🤖 AI Summary
To address the contradiction between high energy consumption of graph convolutional networks (GCNs) and the difficulty of spiking neural networks (SNNs) in modeling skeletal temporal dynamics for skeleton-based action recognition, this paper proposes a low-power, high-accuracy multimodal spiking graph model. Methodologically, we first formulate skeletal motion as discrete stochastic spike signals in the time-frequency domain. We then introduce three novel modules: 1D spiking graph convolution, frequency-domain spiking convolution, and multi-scale wavelet feature fusion—enabling event-driven joint spatiotemporal–spectral modeling. Evaluated on NTU RGB+D, NTU-120, and NW-UCLA benchmarks, our approach achieves accuracy comparable to state-of-the-art GCNs while significantly outperforming existing SNN-based methods. Theoretically, it reduces energy consumption by several orders of magnitude and substantially decreases inference latency, thereby achieving an optimal trade-off between recognition accuracy and energy efficiency.
📝 Abstract
For skeleton-based action recognition, Graph Convolutional Networks (GCNs) are effective models. Still, their reliance on floating-point computations leads to high energy consumption, limiting their applicability in battery-powered devices. While energy-efficient, Spiking Neural Networks (SNNs) struggle to model skeleton dynamics, leading to suboptimal solutions. We propose Signal-SGN (Spiking Graph Convolutional Network), which utilizes the temporal dimension of skeleton sequences as the spike time steps and represents features as multi-dimensional discrete stochastic signals for temporal-frequency domain feature extraction.
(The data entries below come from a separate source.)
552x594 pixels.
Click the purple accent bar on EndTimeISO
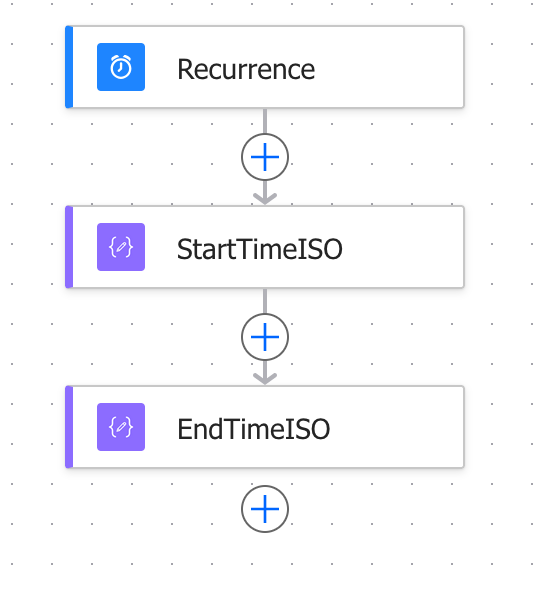point(69,427)
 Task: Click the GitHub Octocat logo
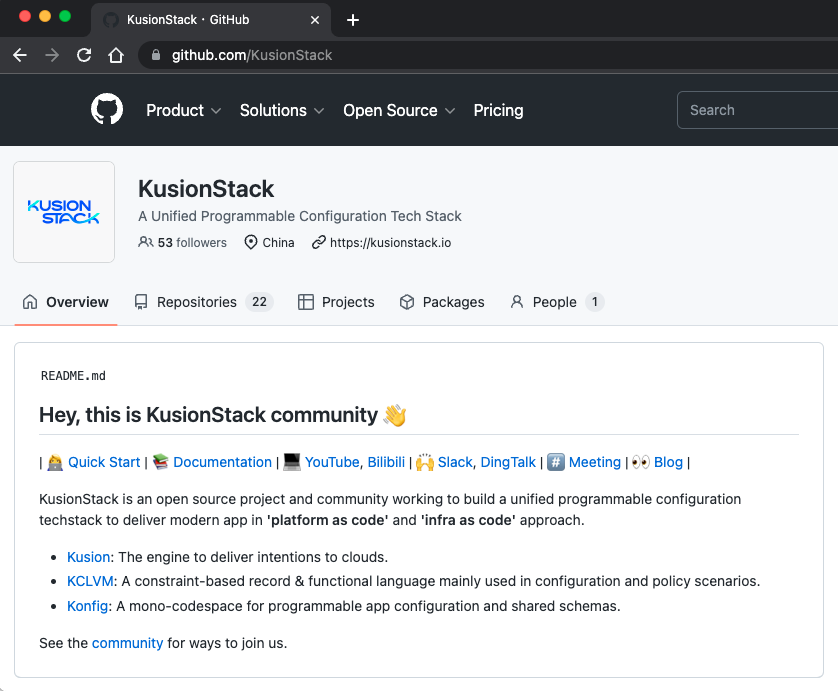(107, 110)
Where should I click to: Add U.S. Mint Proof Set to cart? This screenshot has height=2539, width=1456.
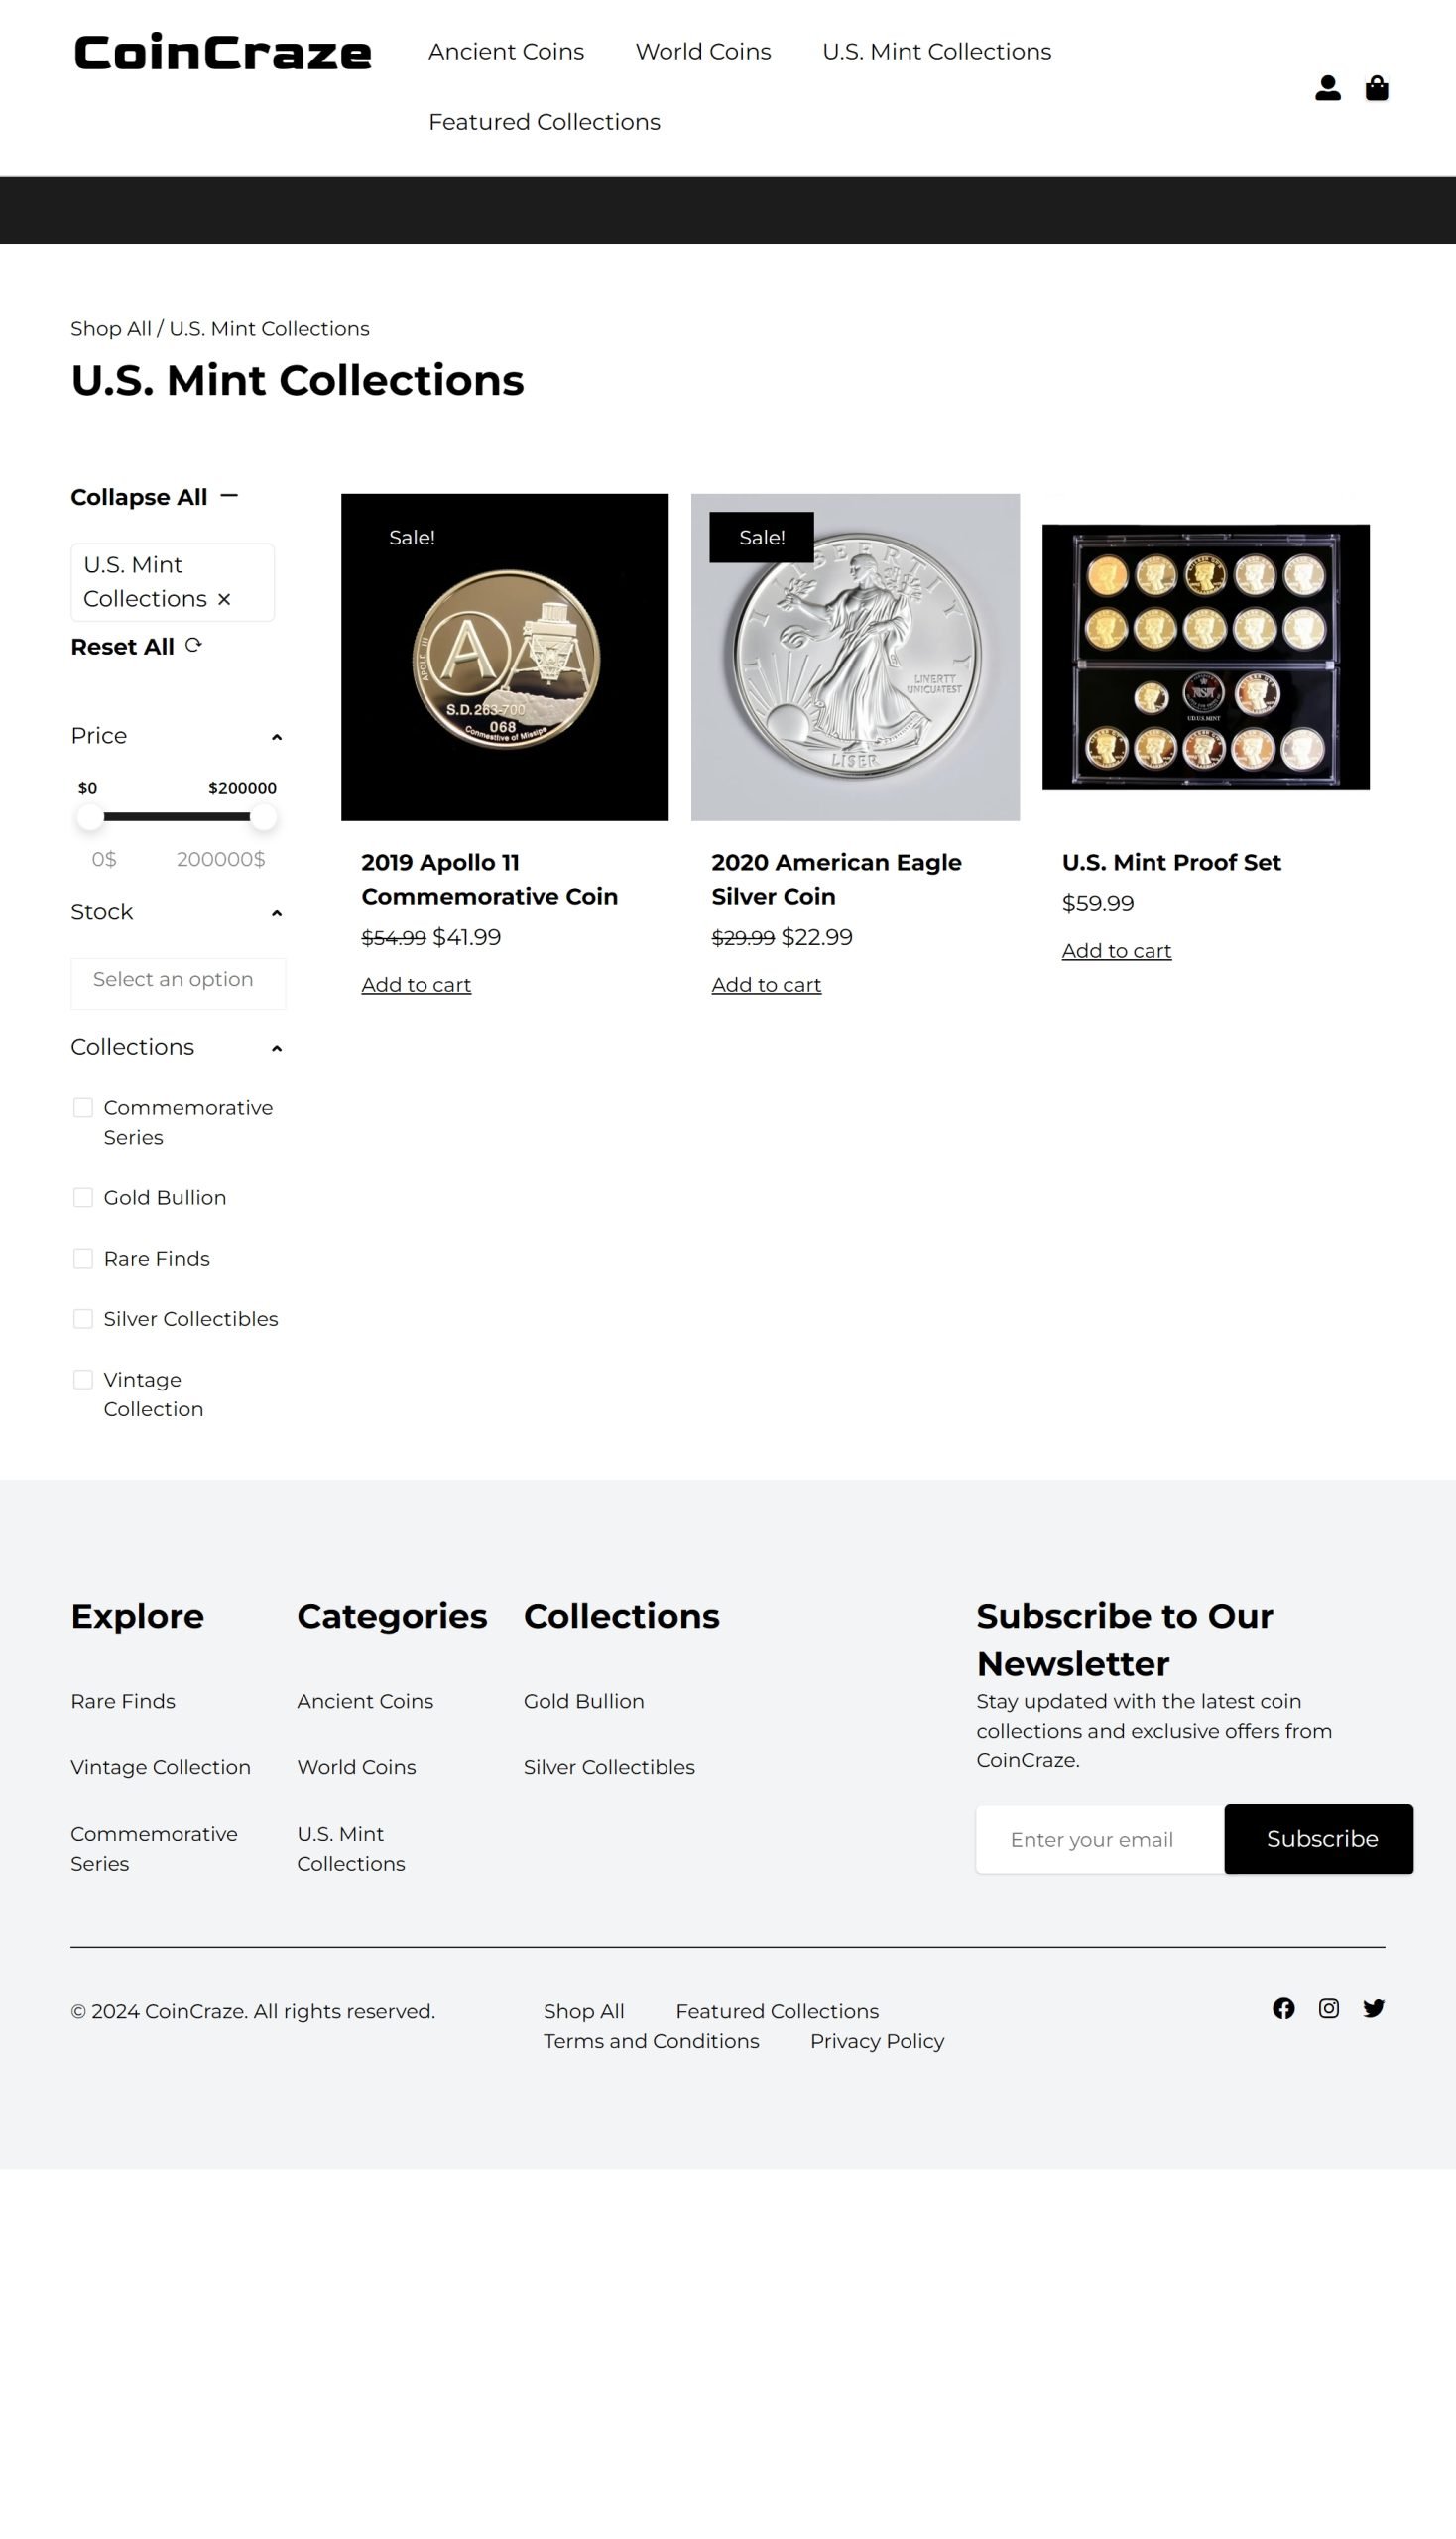tap(1116, 951)
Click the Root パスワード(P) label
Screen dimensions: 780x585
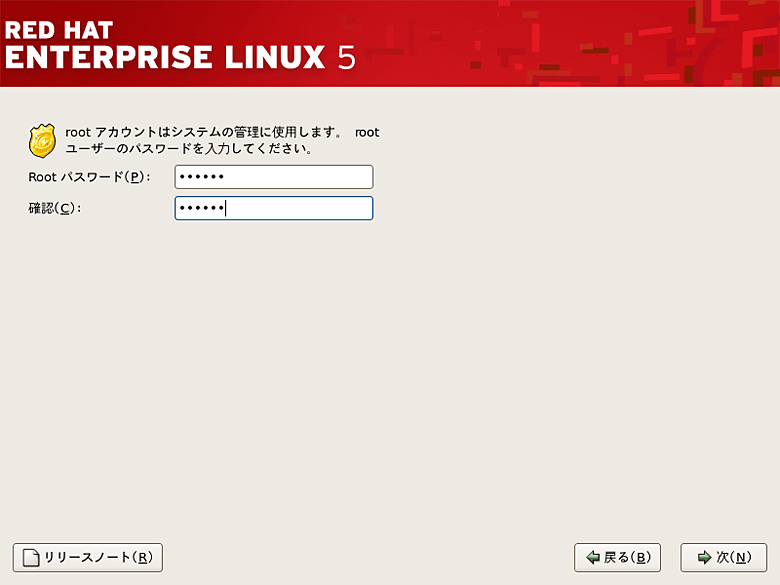coord(89,177)
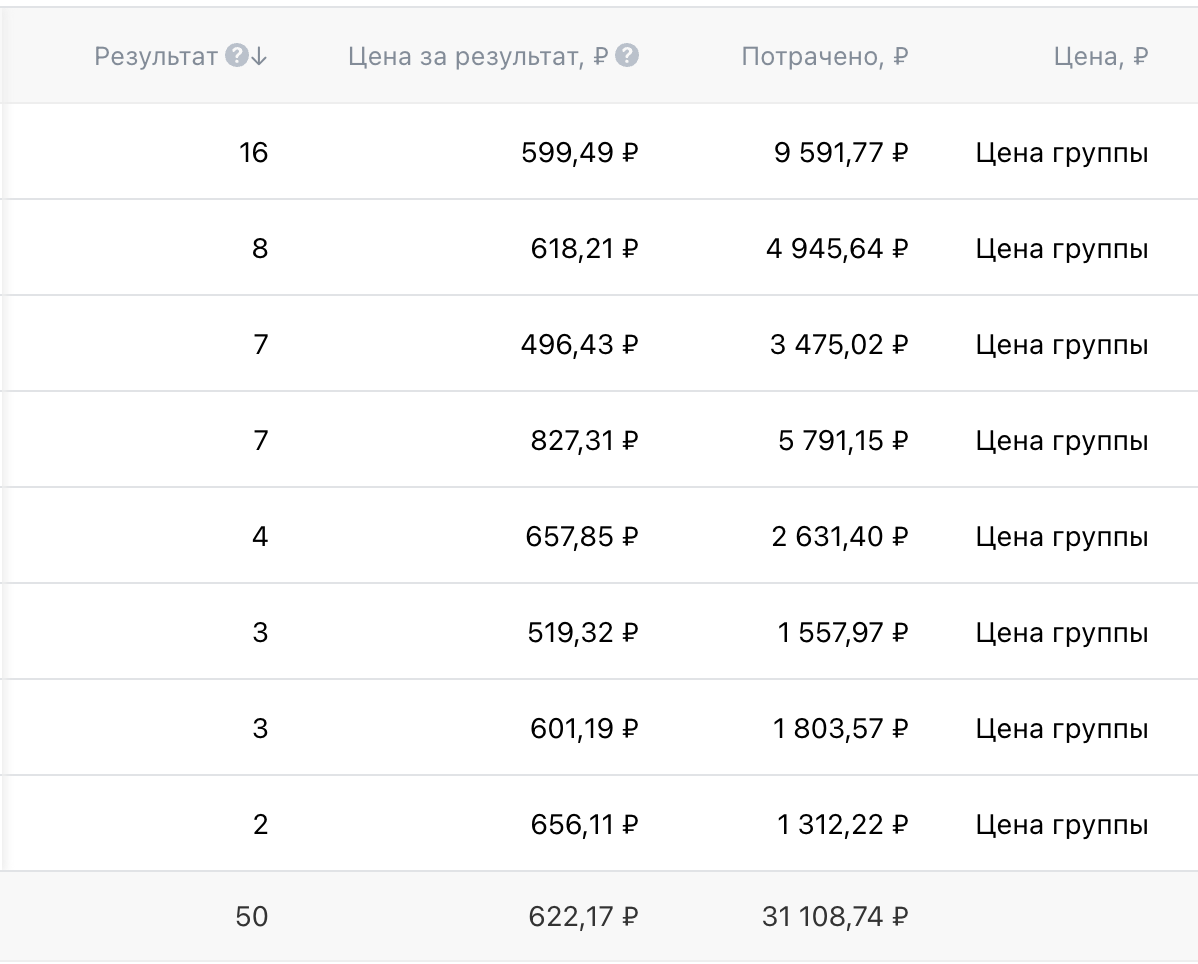
Task: Click the help icon next to Результат
Action: 236,56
It combines the 1D Spiking Graph Convolution (1D-SGC) module and the Frequency Spiking Convolution (FSC) module to extract features from the skeleton represented as spiking form. Additionally, the Multi-Scale Wavelet Transform Feature Fusion (MWTF) module is proposed to extract dynamic spiking features and capture frequency-specific characteristics, enhancing classification performance. Experiments across three large-scale datasets reveal Signal-SGN exceeding state-of-the-art SNN-based methods in accuracy and computational efficiency while attaining comparable performance with GCN methods and significantly reducing theoretical energy consumption.